About this exercise: Copy the data exactly. Images are to be left out.

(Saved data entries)
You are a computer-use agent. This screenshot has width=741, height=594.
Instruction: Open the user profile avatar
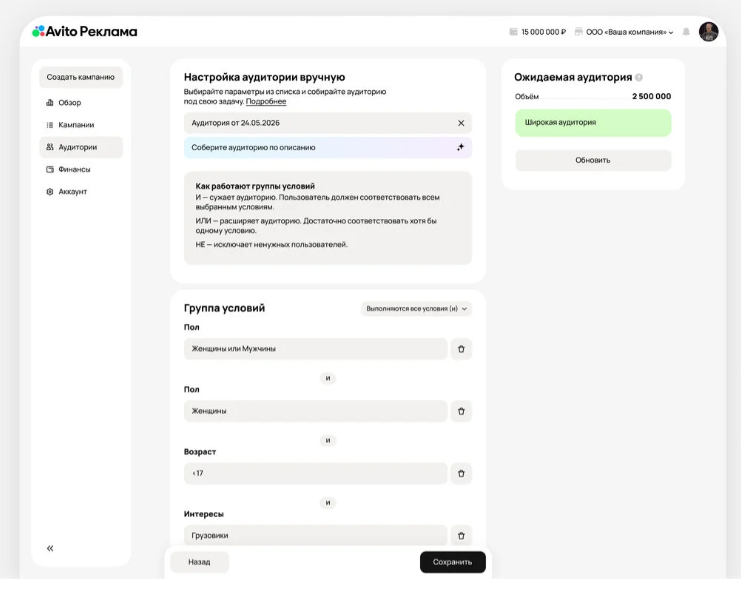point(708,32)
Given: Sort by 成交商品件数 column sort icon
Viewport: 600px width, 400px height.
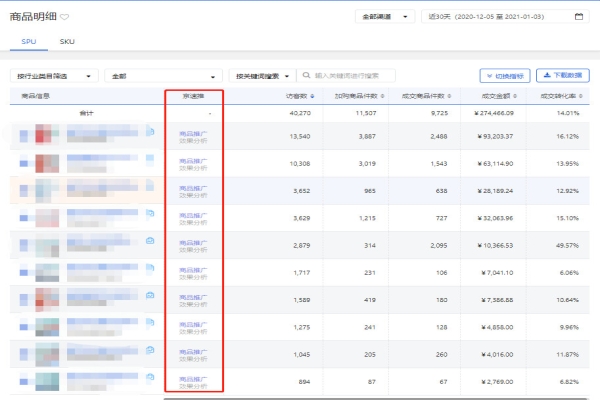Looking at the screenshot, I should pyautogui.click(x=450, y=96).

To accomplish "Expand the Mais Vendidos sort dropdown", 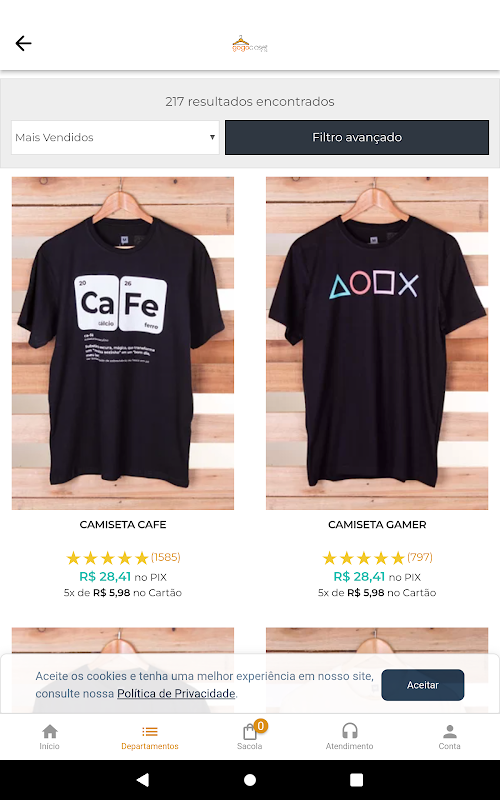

Written response:
You are a computer-use agent. This screenshot has width=741, height=594.
Instruction: Open the user profile avatar
point(708,32)
Given: Sort by 成交商品件数 column sort icon
Viewport: 600px width, 400px height.
Looking at the screenshot, I should pyautogui.click(x=450, y=96).

To accomplish "Expand the Mais Vendidos sort dropdown", 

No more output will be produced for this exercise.